Extrait –
┄┄┄┄┄┄

C’est la fin de l’année, mes prédictions pour l’année prochaine sont quasi finalisées, il est donc temps de faire le bilan de prédictions que j’avais formulé l’année dernière. Sans vouloir vous spoiler, le bilan est bon par rapport aux tendances identifiées l’an dernier, mais la prise de risque était plutôt faible.

Après deux décennies de croissance ininterrompue et d’optimisme aveugle, l’année 2019 a été marquée par un douloureux retour à la réalité, et ce à plusieurs niveaux :
- Non, l’innovation technologique ne peut pas guérir tous les maux de la Terre (peut-être même que c’est justement la technologie le problème : The Decade Tech Lost Its Way) ;
- Non, les outils numériques ne nous ont pas libérés ou rapprochés (peut-être même qu’ils nous ont rendus esclaves : Alienated, Alone And Angry: What The Digital Revolution Really Did To Us) ;
- Non, le web n’est pas un paradis pour utopistes et bien faiseurs (peut-être même que l’internet est le pire endroit du monde : The Internet Dream Became a Nightmare) ;
- Non, la Silicon Valley n’est pas un lieu sain numérique (peut-être même que le problème vient de la Silicon Valley : The Real Trouble With Silicon Valley) ;
- Non, les médias sociaux ne permettent pas de mieux communiquer ou s’informer (peut-être même que se sont les médias sociaux le problème : Yes, social media is making you miserable) ;
- Non, l’investissement dans les startups ne tire pas le marché vers le haut (peut-être même que ce sont ces levées de fonds et valorisations délirantes qui sont le problème : Fallout from WeWork’s failed IPO shows the folly of excessive valuations).

Je pense ne pas me tromper en disant que le web traverse la pire crise existentielle de son existence : boudé et critiqué de tous, la situation semble tellement grâve que le débat porte maintenant sur la meilleure façon de “réparer l’internet”. Il existe même un plan de sauvetage conçu par son inventeur : Tim Berners-Lee unveils global plan to save the web.

┄┄┄┄┄┄

[Entrées de position des éléments]

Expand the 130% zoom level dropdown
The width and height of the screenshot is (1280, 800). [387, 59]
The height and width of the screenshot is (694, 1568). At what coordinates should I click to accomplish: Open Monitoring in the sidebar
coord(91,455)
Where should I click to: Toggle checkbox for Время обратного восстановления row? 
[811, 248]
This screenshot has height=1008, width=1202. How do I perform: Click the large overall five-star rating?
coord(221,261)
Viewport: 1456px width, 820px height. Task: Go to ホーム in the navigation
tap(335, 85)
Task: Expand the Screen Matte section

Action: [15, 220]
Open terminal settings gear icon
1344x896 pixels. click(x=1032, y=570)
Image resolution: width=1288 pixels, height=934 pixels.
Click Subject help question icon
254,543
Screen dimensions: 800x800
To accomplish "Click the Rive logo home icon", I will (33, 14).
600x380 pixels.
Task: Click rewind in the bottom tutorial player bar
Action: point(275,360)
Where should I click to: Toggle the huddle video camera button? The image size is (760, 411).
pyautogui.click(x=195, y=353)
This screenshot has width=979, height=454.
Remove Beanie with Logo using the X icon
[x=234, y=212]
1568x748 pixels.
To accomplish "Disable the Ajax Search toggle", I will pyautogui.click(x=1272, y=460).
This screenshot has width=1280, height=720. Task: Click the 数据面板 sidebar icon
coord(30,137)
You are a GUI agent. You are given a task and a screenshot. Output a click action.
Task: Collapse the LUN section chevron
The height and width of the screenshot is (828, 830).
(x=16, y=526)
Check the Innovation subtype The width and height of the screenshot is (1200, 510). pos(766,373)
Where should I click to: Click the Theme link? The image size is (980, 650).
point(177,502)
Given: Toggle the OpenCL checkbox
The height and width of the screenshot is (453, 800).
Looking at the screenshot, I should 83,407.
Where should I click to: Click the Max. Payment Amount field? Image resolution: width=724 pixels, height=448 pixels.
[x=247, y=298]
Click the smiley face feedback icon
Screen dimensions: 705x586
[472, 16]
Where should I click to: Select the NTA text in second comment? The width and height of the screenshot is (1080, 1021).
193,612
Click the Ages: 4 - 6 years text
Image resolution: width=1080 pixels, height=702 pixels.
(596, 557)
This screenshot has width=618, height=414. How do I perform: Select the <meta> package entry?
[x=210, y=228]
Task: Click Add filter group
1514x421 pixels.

┄┄┄┄┄┄

Problème à résoudre – Veuillez afficher sans rien modifier le passage du texte sur la crise du web qui s'ouvre sur les mots contenant « Je pense ne » et se termine par « save the web. ».

Réponse attendue –
Je pense ne pas me tromper en disant que le web traverse la pire crise existentielle de son existence : boudé et critiqué de tous, la situation semble tellement grâve que le débat porte maintenant sur la meilleure façon de “réparer l’internet”. Il existe même un plan de sauvetage conçu par son inventeur : Tim Berners-Lee unveils global plan to save the web.